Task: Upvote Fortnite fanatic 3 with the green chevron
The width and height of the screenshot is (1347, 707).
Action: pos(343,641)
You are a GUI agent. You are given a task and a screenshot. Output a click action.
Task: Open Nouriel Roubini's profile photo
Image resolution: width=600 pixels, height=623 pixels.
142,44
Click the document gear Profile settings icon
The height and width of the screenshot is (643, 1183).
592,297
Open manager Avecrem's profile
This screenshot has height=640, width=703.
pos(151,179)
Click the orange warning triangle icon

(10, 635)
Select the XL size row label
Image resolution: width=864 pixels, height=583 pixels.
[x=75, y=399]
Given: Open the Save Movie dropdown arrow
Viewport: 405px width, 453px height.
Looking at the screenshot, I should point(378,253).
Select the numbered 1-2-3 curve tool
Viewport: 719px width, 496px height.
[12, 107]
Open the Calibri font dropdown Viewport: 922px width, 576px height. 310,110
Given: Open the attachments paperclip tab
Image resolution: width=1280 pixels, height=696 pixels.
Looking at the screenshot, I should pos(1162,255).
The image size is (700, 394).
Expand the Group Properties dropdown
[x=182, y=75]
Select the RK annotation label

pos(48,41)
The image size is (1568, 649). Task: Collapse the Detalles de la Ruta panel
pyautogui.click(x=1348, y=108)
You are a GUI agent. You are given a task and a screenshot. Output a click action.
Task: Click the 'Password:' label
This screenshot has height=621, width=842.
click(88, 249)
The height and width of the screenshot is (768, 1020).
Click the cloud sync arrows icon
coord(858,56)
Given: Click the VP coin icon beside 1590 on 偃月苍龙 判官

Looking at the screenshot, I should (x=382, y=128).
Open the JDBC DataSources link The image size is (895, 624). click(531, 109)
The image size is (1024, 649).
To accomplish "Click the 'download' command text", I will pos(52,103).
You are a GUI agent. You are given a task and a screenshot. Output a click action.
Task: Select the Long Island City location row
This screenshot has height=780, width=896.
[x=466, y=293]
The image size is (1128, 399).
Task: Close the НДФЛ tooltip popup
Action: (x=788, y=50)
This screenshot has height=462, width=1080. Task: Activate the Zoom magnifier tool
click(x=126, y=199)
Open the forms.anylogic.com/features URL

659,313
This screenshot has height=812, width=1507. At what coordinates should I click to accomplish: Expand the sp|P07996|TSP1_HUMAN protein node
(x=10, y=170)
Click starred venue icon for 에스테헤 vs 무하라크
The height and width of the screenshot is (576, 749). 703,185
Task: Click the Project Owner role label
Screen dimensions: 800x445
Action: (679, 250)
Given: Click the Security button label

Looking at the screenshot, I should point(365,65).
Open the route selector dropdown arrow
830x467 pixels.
——
Task goal: Your reply needs to reproduce all of the listing exactly.

Completed task:
Task: Upvote Fortnite fanatic 3 with the green chevron
The width and height of the screenshot is (1347, 707).
Action: pos(343,641)
You are a GUI agent. You are given a task and a screenshot. Output a click action.
Task: Open Nouriel Roubini's profile photo
Image resolution: width=600 pixels, height=623 pixels.
142,44
Click the document gear Profile settings icon
The height and width of the screenshot is (643, 1183).
592,297
Open manager Avecrem's profile
This screenshot has height=640, width=703.
pos(151,179)
Click the orange warning triangle icon

(10, 635)
Select the XL size row label
Image resolution: width=864 pixels, height=583 pixels.
[x=75, y=399]
Given: Open the Save Movie dropdown arrow
Viewport: 405px width, 453px height.
Looking at the screenshot, I should point(378,253).
Select the numbered 1-2-3 curve tool
Viewport: 719px width, 496px height.
[12, 107]
Open the Calibri font dropdown Viewport: 922px width, 576px height. 310,110
Given: Open the attachments paperclip tab
Image resolution: width=1280 pixels, height=696 pixels.
Looking at the screenshot, I should pos(1162,255).
The image size is (700, 394).
Expand the Group Properties dropdown
[x=182, y=75]
Select the RK annotation label

pos(48,41)
The image size is (1568, 649). Task: Collapse the Detalles de la Ruta panel
pyautogui.click(x=1348, y=108)
You are a GUI agent. You are given a task and a screenshot. Output a click action.
Task: Click the 'Password:' label
This screenshot has height=621, width=842.
click(88, 249)
The height and width of the screenshot is (768, 1020).
Click the cloud sync arrows icon
coord(858,56)
Given: Click the VP coin icon beside 1590 on 偃月苍龙 判官

Looking at the screenshot, I should (x=382, y=128).
Open the JDBC DataSources link The image size is (895, 624). click(531, 109)
The image size is (1024, 649).
To accomplish "Click the 'download' command text", I will pos(52,103).
You are a GUI agent. You are given a task and a screenshot. Output a click action.
Task: Select the Long Island City location row
This screenshot has height=780, width=896.
[x=466, y=293]
The image size is (1128, 399).
Task: Close the НДФЛ tooltip popup
Action: (x=788, y=50)
This screenshot has height=462, width=1080. Task: Activate the Zoom magnifier tool
click(x=126, y=199)
Open the forms.anylogic.com/features URL

659,313
This screenshot has height=812, width=1507. At what coordinates should I click to accomplish: Expand the sp|P07996|TSP1_HUMAN protein node
(x=10, y=170)
Click starred venue icon for 에스테헤 vs 무하라크
The height and width of the screenshot is (576, 749). 703,185
Task: Click the Project Owner role label
Screen dimensions: 800x445
Action: (679, 250)
Given: Click the Security button label

Looking at the screenshot, I should point(365,65).
Open the route selector dropdown arrow
830x467 pixels.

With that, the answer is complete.